Оглянись и увидишь дым
Сборник
Илья Лебедев
© Илья Лебедев, 2021
ISBN 978-5-0053-7725-8
Создано в интеллектуальной издательской системе Ridero
Оглянись и увидишь дым
Пролог
«Бегемот» преодолел поваленное бревно, проломился сквозь кусты и выкатился на опушку. Впереди виднелся лес, а прямо под большими колёсами начиналась очень ровная лужайка. Шавкат убрал руки с рычагов и неодобрительно оглядел пейзаж.
– Сможем добраться до вон того леса? – спросил его Марк.
– Мы умеем плавать, – ответил Шавкат. – А ты уверен, что нам туда?
Марк посмотрел на экран. Чтобы добраться до зелёной точки, им нужно было пересечь болото, доехать до просеки, повернуть по ней налево и там уже внимательно смотреть по сторонам. Прежде чем у пенсионера сел телефон, он успел сказать, что не может идти. Значит, он где-то там и сидит. Или лежит.
– Уверен, – сказал Марк. – Отдать швартовы.
Вездеход утробно рыкнул и пошёл вперёд. Сперва казалось, что он поедет по сплавине, но она, чуть покачавшись, прорвалась, и машина оказалась в воде. «Бегемот» плавал неуклюже и медленно даже в пожарном бассейне – а тут ему приходилось прорывать мордой плотный пласт корней, глины и черт его знает чего ещё.

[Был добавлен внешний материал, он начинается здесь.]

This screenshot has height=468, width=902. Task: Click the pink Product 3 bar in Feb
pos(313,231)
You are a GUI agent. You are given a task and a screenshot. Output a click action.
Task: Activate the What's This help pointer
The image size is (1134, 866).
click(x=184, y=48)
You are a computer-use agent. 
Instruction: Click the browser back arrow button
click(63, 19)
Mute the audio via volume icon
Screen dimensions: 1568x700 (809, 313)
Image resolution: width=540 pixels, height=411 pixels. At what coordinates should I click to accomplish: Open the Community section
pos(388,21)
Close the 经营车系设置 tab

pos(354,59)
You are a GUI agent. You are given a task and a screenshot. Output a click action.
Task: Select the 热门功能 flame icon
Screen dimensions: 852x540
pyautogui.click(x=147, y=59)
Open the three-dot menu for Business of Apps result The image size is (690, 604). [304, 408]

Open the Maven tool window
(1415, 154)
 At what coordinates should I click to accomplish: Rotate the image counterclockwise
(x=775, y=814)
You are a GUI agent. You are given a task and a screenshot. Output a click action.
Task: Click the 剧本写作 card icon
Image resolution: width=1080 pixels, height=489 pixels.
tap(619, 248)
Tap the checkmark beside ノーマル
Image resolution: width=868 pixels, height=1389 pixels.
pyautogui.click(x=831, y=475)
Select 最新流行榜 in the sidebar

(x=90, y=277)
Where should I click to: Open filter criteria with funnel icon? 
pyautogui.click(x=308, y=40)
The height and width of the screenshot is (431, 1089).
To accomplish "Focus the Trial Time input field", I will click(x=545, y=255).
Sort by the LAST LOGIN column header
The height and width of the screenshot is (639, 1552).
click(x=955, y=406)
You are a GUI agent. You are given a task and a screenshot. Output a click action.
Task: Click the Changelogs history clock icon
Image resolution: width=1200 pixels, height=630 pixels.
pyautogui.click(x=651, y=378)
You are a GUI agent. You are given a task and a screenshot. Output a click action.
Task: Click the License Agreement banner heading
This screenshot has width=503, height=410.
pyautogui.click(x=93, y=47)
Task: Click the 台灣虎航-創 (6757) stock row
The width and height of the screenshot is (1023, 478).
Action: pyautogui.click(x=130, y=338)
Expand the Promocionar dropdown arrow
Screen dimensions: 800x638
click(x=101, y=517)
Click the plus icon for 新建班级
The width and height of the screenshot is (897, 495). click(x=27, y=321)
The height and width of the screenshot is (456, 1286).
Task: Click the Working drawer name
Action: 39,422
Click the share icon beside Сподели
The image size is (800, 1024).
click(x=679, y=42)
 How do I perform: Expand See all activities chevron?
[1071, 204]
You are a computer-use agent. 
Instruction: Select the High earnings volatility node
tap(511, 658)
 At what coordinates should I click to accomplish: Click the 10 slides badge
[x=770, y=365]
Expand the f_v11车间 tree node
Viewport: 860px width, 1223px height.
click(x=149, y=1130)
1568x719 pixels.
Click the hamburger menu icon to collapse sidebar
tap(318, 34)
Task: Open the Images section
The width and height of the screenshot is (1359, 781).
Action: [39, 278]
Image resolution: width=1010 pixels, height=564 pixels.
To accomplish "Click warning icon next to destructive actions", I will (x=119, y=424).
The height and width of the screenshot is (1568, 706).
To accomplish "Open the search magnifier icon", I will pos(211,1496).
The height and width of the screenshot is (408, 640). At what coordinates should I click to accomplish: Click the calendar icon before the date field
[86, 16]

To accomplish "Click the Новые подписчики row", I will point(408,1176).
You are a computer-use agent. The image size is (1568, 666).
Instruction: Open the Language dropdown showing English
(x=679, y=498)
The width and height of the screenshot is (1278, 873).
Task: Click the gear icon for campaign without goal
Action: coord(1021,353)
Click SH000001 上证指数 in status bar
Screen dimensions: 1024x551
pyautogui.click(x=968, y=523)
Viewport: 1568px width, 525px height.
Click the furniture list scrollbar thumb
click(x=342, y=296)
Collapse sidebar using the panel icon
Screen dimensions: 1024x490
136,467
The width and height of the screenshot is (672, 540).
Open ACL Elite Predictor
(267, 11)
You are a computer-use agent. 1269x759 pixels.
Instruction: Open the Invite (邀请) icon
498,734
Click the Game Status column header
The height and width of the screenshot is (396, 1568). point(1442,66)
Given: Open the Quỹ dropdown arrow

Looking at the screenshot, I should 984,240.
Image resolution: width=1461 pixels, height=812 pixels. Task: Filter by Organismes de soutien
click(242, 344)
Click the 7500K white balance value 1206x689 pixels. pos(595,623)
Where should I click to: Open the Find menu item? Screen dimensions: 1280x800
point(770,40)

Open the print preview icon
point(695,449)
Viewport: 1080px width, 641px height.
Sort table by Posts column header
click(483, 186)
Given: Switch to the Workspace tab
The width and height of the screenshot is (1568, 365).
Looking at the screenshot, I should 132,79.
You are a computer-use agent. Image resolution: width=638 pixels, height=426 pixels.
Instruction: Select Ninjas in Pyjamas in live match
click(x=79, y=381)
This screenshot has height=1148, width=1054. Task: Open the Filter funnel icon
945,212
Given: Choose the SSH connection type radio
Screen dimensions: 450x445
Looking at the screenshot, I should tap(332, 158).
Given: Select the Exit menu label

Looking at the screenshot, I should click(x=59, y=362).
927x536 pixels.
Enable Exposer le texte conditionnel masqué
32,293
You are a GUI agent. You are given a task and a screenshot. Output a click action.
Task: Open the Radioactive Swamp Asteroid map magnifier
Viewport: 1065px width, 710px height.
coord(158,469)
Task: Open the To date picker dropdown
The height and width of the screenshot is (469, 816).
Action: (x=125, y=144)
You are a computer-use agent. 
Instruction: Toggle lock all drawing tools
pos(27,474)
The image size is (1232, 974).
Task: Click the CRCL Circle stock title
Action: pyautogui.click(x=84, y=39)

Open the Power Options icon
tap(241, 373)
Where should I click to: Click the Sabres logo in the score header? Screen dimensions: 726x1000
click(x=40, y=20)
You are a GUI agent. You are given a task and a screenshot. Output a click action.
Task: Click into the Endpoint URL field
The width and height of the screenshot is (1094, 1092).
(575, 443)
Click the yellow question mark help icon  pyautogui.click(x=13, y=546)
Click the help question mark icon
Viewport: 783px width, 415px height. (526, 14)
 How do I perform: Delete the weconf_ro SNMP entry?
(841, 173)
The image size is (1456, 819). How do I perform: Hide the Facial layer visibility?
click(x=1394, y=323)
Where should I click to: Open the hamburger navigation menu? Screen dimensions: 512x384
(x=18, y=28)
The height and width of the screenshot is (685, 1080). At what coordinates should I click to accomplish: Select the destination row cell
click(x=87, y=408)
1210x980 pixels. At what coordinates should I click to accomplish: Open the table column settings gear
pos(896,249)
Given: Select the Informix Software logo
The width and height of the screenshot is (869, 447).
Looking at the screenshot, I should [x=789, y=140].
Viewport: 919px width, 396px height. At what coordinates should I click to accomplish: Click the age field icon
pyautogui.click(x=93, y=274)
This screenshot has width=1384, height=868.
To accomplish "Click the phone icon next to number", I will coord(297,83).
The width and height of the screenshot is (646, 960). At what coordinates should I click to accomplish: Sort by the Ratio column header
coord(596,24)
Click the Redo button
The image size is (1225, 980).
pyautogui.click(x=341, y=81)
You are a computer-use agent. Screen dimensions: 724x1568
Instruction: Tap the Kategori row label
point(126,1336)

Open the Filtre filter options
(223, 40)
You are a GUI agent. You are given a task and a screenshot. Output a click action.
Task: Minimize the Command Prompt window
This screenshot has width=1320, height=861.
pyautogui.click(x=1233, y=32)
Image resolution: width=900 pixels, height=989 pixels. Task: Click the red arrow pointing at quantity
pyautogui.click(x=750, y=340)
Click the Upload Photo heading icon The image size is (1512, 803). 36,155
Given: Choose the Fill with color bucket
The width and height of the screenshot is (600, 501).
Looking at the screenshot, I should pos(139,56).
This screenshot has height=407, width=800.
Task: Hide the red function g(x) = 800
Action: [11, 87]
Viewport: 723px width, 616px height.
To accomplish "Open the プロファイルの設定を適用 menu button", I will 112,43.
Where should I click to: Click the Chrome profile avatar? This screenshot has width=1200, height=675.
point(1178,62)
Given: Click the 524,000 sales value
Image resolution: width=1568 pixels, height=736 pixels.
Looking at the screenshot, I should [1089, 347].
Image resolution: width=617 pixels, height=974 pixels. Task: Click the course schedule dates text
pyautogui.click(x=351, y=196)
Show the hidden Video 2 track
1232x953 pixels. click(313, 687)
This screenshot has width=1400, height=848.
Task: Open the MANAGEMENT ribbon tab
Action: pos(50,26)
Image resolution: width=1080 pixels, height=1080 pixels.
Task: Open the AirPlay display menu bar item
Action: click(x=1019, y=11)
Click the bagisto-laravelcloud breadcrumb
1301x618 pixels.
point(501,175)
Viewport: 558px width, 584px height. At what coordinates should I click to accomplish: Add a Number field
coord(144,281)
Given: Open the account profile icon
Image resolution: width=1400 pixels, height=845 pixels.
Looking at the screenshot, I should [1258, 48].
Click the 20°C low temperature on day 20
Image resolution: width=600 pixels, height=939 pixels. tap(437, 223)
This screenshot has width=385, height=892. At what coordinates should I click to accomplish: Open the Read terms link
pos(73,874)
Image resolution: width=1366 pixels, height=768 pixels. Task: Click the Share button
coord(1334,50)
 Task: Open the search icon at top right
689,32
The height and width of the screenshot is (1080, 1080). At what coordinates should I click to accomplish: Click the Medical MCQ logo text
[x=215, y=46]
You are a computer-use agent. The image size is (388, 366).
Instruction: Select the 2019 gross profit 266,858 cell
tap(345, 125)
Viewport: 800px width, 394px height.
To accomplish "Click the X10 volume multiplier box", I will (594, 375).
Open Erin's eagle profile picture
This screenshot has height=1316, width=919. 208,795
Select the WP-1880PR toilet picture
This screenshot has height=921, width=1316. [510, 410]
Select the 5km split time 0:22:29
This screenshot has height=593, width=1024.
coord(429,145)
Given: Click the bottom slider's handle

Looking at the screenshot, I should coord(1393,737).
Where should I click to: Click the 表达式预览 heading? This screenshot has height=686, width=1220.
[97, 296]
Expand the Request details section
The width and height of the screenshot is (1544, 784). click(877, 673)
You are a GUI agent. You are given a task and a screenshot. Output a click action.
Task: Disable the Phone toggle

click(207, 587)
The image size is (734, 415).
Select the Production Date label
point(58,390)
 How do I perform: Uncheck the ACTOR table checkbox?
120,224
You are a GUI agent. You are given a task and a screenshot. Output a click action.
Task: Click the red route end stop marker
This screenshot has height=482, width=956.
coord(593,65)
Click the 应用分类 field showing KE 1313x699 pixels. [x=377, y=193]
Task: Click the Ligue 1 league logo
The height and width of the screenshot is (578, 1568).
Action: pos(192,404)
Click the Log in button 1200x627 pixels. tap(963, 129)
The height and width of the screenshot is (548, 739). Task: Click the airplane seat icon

Яна глядела через небольшое окошко, как громадное колесо размётывает грязь, воду и зелень.
– Мы как ледокол, – сказала она, – прокладываем путь.
Напротив неё на лавочке сидел лейтенант лесной полиции Вундт. Он тоже глядел в окно, только в заднее, и тосковал. «Бегемот» оставлял за собой широкий и страшный, на взгляд лейтенанта, след. Ему казалось, что перед ним рана, а открывшаяся тёмная вода – кровь земли.
– Вообще-то это вандализм. Невесть сколько сплавина будет срастаться. Надо было объехать стороной.
Марк оглянулся и тоже посмотрел на след.
– Когда я был маленький, мы часто бегали в лес к воде. Бабушки с дедушками говорили, что там озеро, потому что раньше там было озеро. А мы, дети, уже считали, что бегаем на болото. Сплавина начала затягивать озеро задолго до моего рождения. И вы знаете, Вундт, это совершенно никого не радовало. Напротив: все ужасно тосковали по чистой водной глади. Был даже проект по очистке. Так что, может быть, здешней воде даже приятно подышать воздухом.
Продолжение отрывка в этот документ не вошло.